Understanding market data
The first and most important issue we need to address when we backtest trading systems is data. Futures contracts face an additional consideration because they are finite instruments. Backtesting on futures data over time requires contracts to be spliced together to create longer data series. This is necessary for analysis as well as for those trades that persist across the lifespan of two distinct contracts.
The process is made more complicated because of the differential that exists between two adjacent contracts. This differential is because of interest rates and other cost of carry factors that affect differences between the physical commodities and their derivative futures contracts. This gap means you can’t just splice the contract data together. One, the other or both must be adjusted to eliminate the gap.
In a gap-adjusted continuous contract, every price gap caused by a contract roll is measured and removed. This difference can be applied in one of two ways: It can start at the beginning and work its way forward, or it can start at the end and work its way backward. The second method, called back-adjusting, is most common as it leaves the active contract unadjusted so its prices reflect current reality.

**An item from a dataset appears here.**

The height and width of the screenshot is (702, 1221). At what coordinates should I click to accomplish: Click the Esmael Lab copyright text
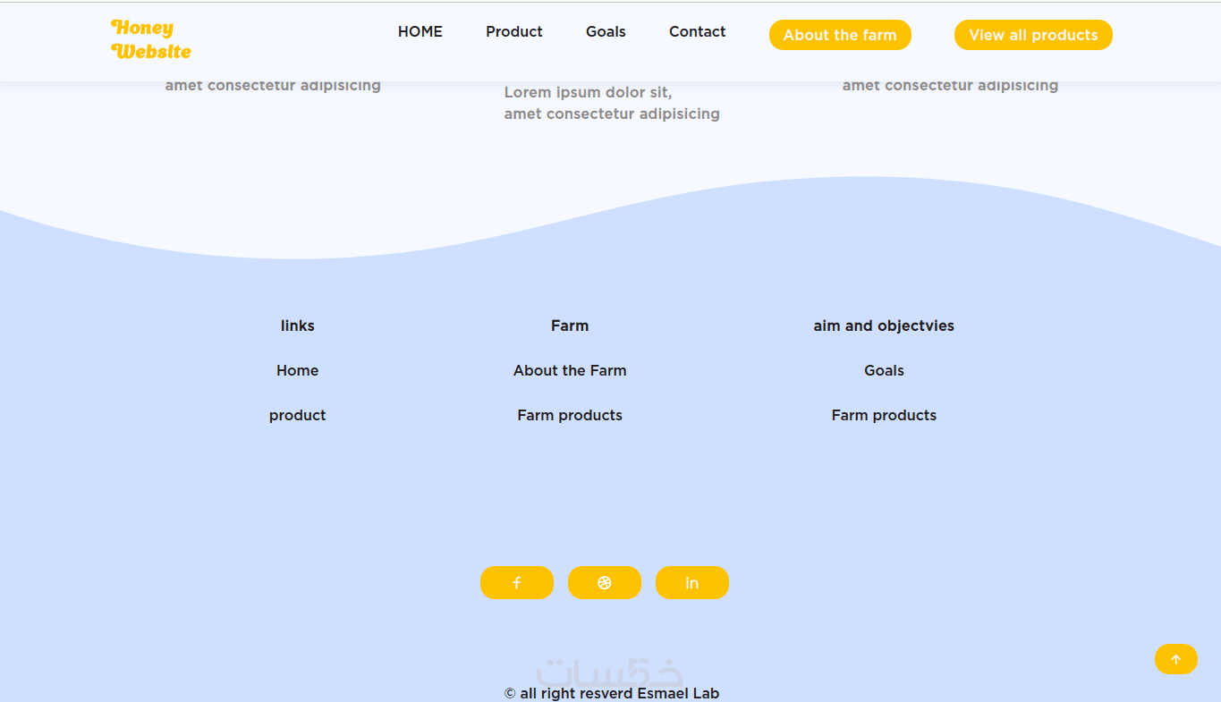[612, 693]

For example, on the September E-mini S&P 500 contract, we closed at 1300.40 on Sept. 11, 2006, while the December contract closed at 1311.60 (see "Market shift," below). This difference of 11.60 points is the rollover gap between the two contracts. Now, this roll gap is up, as the difference is positive. If we wish to remove this gap, we need to make adjustments in all the previous prices upward by 11.60 points to effectively close the gap. If the difference were negative, then the roll gap would have been down, and adjusting all previous prices downward by 11.60 points would have closed it. An important point to note is that this process (back-adjustment of prices) is ongoing, and gets repeated each and every time a new contract is added.
Back-adjusted contracts have the following issues: Actual price levels can get lost and prices also can become negative; price ratios (for example, the ratio between gold and silver) can’t be calculated using pre-roll prices; volatility as a percentage of prices is distorted; stops can’t be based on a percentage and must be in points only; and pattern-matching algorithms can fail because back-adjusting can change the shape of historical price patterns.
Despite these issues, back-adjusted data still are valid. Their differences are absolute, which allows them to be converted to the dollar values per the change in the prices. Of course, you must make sure that you do not generate trade signals based on false prices.